The number of spleen and LN cells, as well as engrafted thymic cells, was significantly higher in HU/HU mice compared to SW/HU mice (Figures 9A and 9G). The proportions of DP cells (CD4+ CD8+ double positive) and SP cells (SP-CD4 or SP-CD8 single positive) were similar in the grafted thymus between HU/HU and SW/HU mice (Figure 9B). A functional thymus must have a greater proportion of DP cells than SP cells.

[00169] In addition, the fraction of Tregs (regulatory T cells) in cells

SP-CD4 were similar (Figure 9C). The proliferation level (Ki67+) of SP-CD4 and Treg cells was greater in the SW/HU thymus compared to the HU/HU thymus (Figures 9D and 9F). Furthermore, the highest fractions of SW/HU thymic Tregs expressed CD45RO (Figure 9E).

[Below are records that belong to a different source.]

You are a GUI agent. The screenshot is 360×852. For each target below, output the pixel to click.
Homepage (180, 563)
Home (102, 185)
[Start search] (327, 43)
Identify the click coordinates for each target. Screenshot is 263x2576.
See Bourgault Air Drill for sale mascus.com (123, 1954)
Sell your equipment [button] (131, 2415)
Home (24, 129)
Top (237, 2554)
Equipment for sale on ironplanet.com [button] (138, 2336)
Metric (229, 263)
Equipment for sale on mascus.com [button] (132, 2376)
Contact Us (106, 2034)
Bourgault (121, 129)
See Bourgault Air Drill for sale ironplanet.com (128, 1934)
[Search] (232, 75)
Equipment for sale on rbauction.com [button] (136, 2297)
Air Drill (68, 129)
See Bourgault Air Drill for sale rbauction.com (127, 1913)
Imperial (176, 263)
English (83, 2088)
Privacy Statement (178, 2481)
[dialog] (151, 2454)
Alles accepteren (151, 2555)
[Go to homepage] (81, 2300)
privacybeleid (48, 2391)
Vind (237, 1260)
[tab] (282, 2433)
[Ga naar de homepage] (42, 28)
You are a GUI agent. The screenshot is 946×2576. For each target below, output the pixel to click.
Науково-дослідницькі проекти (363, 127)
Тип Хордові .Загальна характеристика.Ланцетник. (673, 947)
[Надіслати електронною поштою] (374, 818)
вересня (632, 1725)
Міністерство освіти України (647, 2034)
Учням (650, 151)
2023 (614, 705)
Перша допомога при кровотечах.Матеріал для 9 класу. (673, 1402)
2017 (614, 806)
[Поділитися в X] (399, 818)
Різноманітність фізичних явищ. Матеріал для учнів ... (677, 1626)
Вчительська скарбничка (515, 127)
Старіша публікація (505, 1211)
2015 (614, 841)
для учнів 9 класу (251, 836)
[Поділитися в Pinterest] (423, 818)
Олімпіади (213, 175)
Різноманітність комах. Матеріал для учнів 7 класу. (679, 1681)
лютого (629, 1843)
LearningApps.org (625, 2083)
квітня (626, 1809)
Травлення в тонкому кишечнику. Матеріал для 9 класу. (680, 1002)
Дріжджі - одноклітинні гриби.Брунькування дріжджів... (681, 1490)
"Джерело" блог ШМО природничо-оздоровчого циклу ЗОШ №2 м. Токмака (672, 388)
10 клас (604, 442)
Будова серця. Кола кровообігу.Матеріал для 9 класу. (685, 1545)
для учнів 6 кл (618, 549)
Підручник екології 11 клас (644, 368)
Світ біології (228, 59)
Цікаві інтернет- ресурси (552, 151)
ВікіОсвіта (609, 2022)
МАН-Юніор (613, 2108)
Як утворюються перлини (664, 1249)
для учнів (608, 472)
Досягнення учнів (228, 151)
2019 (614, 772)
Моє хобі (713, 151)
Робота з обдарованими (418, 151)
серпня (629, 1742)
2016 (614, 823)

[00170] Unlike similar levels of SP-CD4 and SP-CD8 cells in the thymus, SW/HU mice had lower proportions of CD8 cells among T cells and also Tregs among peripheral CD4 cells (spleen and lymph nodes , Figures 9I-9K). This discovery showed that these two subsets of cells need to interact with the same MHC in which they were selected for their survival. It was observed that there was a higher rate of memory-naïve conversion in both CD4 and CD8 cell subsets in the periphery of SW/HU mice (Figures 9L and 9M). The proportions of Ki67+ (proliferating) (Figure 9O), HLA-DR+ (activated) (Figure 9N), CD45RO+ (Figure 9P) and CTLA-4+ cells (Figure 9Q) within peripheral CD4, CD8 and Treg cells were not different between HU/HU and SW/HU.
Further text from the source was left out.